With IPv6 being turned on, is keeping IPv4 a bad idea?
- By William Jackson
- May 25, 2012
The Internet Society is promoting the World IPv6 Launch on June 6, when Internet service providers, hardware manufacturers and Web-based companies will permanently enable the next generation of Internet Protocols on their products and services.
This move is voluntary, but it also is inevitable as the world’s supply of new IPv4 addresses runs dry and new customers and devices coming online begin using the new addresses. The focus of the transition so far has been turning on the new protocols, but some people already are turning their thoughts to the need to turn off IPv4, which has served the Internet well since its inception.
“I don’t like the idea of dual-stack networks,” said Chris Smithee, network security manager for Lancope, a vendor of network monitoring tools. He said he believes we should move beyond enabling IPv6 and turn off IPv4. “It’s a problem for businesses to have IPv4 now.”
All-in: VA sets date to shut down IPv4
World IPv6 Launch date set; Google, Facebook, MS on board
Dual-stacking is a common way now for accommodating both IPv4 and IPv6 on a network, so that users of both protocols will be able to access online resources. It works, and for the time being it appears necessary because the huge majority of Internet traffic today remains IPv4. For all of the potential advantages the new protocols offer in improved security and functionality, the driver for the transition remains IPv4 address exhaustion. Organizations are enabling IPv6 because they have to, but there is no pressure to do away with the existing protocols.
But Smithee says that’s the wrong way to think about it. The issue should not be demand, but network security. “They need to be turning to IPv6 because of the external risks of not doing so,” he said.
An IPv6 network will not necessarily be more secure than IPv4, but the complexities of running a dual-stack network mean that type of network is likely to be less secure. That point was made by Steve Pirzchalski, IPv6 program manager for the Veterans Affairs Department, when he announced last year that the VA would be turning off IPv4 in October 2014. “Leaving Version 4 on forever is going to introduce a security problem,” he said.
VA turned IPv6 on for its main website, www.va.gov, last year, and a waiver will be required for the use of IPv4 for either internal or external traffic as of fiscal 2015.
In addition to the challenges of operating and managing what will essentially be two networks, some feel that IPv4 has become too kludgy. The need to eke out its more limited address space has led to technologies such as Network Address Translation, which allows the use of numerous private addresses behind a single IP address. NAT has helped to extend the life of IPv4 and can even provide some security benefits by hiding network segments. But some observers say NAT and other tools have broken the Internet by eliminating address-to-address connectivity.
“IP addresses are becoming meaningless because of NAT,” Smithee said. NAT complicates the job of monitoring network traffic and of filtering and blocking traffic based on addresses.

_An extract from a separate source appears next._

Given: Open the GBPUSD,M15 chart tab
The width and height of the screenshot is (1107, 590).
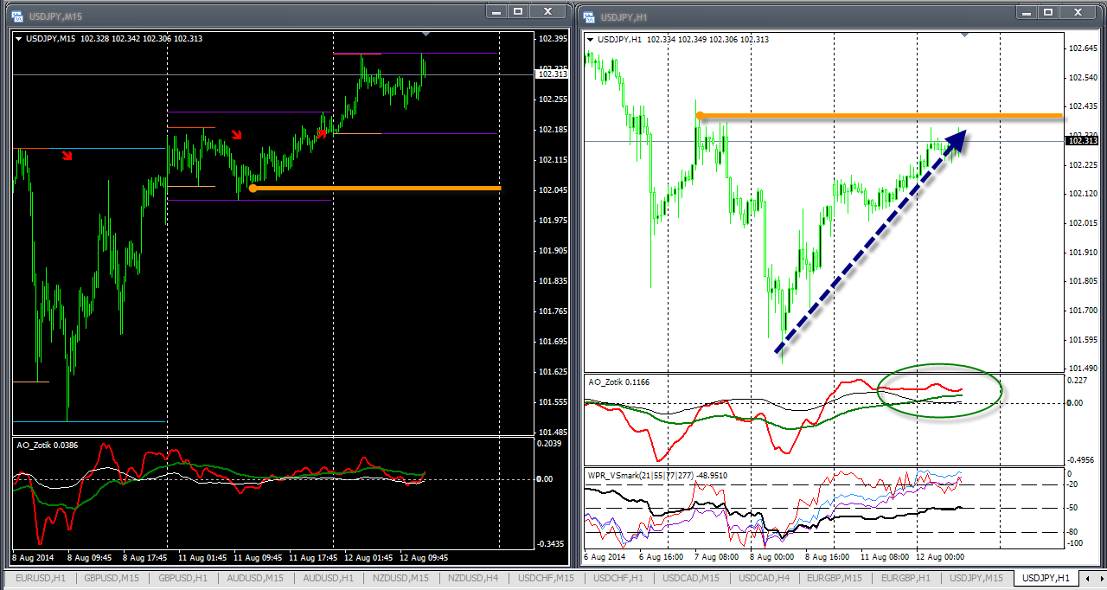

Smithee said that rather than waiting for IPv6 traffic to increase, networks should force the issue by moving users to the new protocols and abandoning IPv4 in favor of a coherent network running one protocol.
Whatever the arguments for such a move, it is not likely to happen soon on a wide scale. “I don’t think it’s a concept that has been properly socialized,” Smithee said. “For most of our customers, the transition is going to take years.”
In the meantime, the experiences of organizations such as the VA that force the move to IPv6 more aggressively will provide useful lessons to the rest of the Internet on the challenges and benefits of making the leap.
William Jackson is freelance writer and the author of the CyberEye blog.